### EXCERPT PROVIDED
Proctalgia fugax, a variant of levator ani syndrome, is a severe, episodic pain in the regions of the rectum and anus. It can be caused by cramping of the levator ani muscle, particularly in the pubococcygeal part.
Signs and symptoms
It most often occurs in the middle of the night and lasts from seconds to minutes; pain and aching lasting twenty minutes or longer would likely be diagnosed instead as levator ani syndrome. In a study published in 2007 involving 1809 patients, the attacks occurred in the daytime (33 percent) as well as at night (33 percent) and the average number of attacks was 13. Onset can be in childhood; however, in multiple studies the average age of onset was 45. Many studies showed that women are affected more commonly than men, but this can be at least partly explained by men's reluctance to seek medical advice concerning rectal pain. Data on the number of people affected vary, but prevalence may be as high as 8–18%. It is thought that only 17–20% of patients consult a physician, so obtaining accurate data on occurrence presents a challenge.

### LISTED ENTRIES
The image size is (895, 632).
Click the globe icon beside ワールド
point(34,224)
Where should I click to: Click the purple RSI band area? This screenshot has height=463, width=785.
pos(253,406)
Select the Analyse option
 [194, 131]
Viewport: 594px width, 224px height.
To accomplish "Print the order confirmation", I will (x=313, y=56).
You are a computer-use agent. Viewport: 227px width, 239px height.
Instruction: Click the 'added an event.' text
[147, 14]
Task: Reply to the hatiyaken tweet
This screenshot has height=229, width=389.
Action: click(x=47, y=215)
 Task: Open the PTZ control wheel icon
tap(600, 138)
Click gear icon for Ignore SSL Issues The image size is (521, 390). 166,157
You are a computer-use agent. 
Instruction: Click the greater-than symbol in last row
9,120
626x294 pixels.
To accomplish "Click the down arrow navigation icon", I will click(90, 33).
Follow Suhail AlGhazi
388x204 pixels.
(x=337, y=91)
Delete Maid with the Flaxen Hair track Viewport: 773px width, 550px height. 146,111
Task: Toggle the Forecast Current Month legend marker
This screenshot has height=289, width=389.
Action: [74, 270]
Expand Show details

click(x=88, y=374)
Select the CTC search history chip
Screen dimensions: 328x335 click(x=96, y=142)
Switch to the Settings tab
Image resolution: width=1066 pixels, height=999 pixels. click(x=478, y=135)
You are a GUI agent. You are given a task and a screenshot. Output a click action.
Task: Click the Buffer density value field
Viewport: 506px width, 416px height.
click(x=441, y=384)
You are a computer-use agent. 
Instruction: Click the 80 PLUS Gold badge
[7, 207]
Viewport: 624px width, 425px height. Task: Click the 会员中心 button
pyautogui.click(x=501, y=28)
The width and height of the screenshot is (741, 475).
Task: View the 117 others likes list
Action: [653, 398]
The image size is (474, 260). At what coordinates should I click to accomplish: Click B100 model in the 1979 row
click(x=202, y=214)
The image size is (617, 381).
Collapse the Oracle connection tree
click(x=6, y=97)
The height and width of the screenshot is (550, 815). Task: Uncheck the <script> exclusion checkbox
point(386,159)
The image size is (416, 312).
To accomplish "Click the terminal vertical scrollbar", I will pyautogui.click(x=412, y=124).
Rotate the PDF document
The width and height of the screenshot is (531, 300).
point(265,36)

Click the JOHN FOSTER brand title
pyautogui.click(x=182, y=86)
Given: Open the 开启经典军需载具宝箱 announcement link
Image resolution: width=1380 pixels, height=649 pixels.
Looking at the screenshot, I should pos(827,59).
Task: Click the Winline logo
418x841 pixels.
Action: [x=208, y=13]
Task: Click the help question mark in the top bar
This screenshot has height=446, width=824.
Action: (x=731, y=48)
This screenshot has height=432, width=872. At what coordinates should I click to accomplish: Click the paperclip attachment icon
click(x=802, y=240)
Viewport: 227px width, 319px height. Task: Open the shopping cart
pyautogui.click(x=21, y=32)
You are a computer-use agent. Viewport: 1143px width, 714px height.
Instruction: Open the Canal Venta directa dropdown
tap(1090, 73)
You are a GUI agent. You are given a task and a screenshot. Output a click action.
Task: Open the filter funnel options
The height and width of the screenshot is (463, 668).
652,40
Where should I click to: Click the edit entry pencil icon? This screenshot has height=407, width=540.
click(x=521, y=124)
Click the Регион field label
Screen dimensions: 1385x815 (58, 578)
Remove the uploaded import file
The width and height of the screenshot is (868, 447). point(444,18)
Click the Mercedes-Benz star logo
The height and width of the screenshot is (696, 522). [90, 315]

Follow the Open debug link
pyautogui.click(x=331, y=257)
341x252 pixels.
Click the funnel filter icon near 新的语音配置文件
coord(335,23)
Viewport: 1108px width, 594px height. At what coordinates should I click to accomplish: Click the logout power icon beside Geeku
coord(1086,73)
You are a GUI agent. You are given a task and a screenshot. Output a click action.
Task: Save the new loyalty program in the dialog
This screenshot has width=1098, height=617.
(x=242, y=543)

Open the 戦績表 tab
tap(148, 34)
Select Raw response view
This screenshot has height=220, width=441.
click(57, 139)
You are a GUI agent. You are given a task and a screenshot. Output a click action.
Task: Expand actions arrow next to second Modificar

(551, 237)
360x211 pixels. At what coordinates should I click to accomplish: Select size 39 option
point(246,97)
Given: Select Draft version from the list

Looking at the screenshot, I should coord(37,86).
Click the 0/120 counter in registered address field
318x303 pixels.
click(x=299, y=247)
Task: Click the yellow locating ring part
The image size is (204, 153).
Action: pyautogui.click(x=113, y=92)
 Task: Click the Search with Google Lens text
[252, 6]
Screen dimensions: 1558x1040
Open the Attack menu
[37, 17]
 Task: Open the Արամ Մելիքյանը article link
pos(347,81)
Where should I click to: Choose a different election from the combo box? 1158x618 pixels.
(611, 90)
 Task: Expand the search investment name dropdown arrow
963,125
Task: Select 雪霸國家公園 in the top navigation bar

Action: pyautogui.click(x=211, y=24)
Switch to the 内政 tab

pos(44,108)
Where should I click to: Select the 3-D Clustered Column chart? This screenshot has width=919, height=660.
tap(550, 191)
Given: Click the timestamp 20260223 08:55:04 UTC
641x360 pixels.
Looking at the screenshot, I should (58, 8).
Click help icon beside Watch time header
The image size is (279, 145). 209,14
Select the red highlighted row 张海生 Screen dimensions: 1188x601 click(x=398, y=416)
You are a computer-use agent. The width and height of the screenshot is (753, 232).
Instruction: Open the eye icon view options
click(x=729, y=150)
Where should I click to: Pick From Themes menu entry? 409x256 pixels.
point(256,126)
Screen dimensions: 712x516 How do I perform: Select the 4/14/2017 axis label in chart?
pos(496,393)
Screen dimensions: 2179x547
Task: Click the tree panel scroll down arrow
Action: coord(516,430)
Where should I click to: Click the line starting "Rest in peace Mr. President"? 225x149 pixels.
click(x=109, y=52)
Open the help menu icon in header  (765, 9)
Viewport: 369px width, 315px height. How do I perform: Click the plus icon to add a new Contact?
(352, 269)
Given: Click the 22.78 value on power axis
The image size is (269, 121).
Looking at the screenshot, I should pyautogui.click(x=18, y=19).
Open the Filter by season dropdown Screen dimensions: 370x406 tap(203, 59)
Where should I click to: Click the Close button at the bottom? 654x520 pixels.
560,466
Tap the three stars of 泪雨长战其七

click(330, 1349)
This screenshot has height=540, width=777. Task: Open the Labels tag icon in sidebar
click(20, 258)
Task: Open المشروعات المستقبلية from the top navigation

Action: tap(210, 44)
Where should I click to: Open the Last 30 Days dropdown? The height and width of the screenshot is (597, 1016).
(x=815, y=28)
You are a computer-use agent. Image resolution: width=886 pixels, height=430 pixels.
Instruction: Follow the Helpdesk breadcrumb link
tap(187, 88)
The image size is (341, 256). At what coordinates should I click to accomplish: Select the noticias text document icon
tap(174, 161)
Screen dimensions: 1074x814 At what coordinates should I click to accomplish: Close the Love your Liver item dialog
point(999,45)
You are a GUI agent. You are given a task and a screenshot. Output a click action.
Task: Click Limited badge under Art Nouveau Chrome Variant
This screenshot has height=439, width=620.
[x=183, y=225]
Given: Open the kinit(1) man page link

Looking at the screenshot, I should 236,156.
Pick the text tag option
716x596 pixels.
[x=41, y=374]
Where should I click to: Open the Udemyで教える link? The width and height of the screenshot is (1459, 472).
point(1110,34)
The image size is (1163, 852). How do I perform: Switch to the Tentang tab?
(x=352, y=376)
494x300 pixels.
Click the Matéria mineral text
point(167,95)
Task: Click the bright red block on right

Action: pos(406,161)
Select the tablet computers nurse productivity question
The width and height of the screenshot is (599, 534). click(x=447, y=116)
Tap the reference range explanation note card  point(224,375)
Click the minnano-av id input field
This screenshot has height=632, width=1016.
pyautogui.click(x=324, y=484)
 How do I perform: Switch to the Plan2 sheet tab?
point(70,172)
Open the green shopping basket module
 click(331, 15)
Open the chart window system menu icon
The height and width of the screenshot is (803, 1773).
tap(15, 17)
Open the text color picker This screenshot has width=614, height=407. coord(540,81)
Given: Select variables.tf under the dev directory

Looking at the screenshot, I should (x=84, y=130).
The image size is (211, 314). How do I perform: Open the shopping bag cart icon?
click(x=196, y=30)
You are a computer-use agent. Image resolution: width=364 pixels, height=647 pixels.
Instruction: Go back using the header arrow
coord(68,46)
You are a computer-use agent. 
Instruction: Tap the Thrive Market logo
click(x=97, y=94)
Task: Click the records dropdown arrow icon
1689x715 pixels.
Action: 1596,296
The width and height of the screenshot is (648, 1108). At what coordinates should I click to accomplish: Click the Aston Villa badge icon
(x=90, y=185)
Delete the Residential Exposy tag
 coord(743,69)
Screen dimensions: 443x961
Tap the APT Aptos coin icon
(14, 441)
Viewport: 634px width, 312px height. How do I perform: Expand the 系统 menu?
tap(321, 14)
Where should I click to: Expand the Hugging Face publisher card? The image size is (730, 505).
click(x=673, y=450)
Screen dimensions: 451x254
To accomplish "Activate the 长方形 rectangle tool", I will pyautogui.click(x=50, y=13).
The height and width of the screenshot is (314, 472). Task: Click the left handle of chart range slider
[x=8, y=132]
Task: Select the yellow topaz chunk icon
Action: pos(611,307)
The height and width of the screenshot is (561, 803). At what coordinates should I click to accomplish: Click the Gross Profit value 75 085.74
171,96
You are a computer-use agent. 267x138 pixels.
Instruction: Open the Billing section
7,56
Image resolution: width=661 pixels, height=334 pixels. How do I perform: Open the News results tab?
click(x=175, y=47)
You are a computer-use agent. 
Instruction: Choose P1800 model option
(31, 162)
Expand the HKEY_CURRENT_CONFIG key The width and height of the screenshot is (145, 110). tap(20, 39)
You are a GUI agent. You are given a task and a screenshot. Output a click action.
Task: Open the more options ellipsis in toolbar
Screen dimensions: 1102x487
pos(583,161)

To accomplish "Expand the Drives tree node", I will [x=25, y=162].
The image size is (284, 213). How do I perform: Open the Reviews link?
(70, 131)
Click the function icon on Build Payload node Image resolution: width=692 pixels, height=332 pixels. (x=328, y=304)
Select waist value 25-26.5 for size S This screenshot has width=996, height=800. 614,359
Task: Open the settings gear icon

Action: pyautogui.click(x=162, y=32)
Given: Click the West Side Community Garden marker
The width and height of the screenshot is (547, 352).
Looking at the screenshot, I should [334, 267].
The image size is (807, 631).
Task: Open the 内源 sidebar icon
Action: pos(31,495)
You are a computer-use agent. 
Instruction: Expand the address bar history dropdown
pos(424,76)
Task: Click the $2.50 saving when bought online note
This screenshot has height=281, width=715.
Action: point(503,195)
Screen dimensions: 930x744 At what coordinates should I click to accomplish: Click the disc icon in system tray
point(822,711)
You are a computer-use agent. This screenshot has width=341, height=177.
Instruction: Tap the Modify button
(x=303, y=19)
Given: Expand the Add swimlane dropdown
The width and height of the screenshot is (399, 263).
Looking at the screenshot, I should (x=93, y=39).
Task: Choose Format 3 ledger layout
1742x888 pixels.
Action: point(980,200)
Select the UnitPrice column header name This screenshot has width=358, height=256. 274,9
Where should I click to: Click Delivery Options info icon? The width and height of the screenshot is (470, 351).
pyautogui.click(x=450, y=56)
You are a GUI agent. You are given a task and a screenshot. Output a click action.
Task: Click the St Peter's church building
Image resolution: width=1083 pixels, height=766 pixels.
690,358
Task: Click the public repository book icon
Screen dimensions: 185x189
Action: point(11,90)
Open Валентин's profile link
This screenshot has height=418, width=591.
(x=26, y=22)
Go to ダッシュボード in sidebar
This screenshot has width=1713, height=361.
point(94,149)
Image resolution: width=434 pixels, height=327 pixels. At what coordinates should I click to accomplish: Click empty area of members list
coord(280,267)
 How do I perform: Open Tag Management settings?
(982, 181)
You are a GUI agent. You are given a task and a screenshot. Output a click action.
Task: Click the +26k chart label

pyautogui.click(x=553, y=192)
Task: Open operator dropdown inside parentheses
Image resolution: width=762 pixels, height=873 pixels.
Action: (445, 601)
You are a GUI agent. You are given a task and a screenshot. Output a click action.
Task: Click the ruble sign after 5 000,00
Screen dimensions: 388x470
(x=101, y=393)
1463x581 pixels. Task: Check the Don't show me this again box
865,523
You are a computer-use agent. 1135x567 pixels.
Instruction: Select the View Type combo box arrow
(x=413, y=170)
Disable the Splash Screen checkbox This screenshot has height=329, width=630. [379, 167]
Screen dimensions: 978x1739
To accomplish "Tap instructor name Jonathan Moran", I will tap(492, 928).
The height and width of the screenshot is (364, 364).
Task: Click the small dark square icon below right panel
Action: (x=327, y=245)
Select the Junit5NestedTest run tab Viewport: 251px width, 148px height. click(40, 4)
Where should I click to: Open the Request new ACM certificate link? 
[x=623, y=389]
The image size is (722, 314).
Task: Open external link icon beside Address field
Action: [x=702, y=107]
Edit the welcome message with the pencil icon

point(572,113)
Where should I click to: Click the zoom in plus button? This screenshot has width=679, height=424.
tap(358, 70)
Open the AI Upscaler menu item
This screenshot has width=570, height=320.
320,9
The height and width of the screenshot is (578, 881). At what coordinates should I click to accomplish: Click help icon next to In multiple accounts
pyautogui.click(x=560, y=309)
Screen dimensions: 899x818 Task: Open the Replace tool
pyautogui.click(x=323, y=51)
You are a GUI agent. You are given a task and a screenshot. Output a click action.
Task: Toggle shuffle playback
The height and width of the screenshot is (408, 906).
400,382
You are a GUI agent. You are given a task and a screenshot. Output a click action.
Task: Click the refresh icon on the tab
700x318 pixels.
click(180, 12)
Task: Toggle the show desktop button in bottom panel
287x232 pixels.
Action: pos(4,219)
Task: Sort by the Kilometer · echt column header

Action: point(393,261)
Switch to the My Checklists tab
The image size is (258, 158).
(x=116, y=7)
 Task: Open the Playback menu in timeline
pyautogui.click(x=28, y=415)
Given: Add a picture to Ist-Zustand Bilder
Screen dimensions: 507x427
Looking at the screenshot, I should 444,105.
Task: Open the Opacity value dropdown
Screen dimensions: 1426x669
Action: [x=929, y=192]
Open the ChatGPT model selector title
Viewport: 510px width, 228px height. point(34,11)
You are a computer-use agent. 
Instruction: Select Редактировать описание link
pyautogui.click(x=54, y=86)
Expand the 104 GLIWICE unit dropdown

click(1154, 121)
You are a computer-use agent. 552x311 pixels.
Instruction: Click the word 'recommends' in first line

### WORK TO BE COMPLETED
Continue the passage on proctalgia fugax, starting right after its last sentence.

### WRITTEN ANSWER
During an episode, the patient feels spasm-like, sometimes excruciating, pain in the rectum or anus, often misinterpreted as a need to defecate. To be diagnosed as proctalgia fugax, the pain must arise de novo (meaning the absence of clear cause). As such, pain associated with constipation (either chronic, or acute), penetrative anal intercourse, trauma (such as tears or fissures of the rectal sphincter or anal canal), side-effects of some medications (particularly opiates), or rectal foreign body insertion preclude this diagnosis. The pain episode subsides by itself as the spasm disappears on its own, but may reoccur.
Because of the high incidence of internal anal sphincter thickening with the disorder, it is thought to be a disorder of that muscle or that it is a neuralgia of pudendal nerves. It is not known to be linked to any disease process.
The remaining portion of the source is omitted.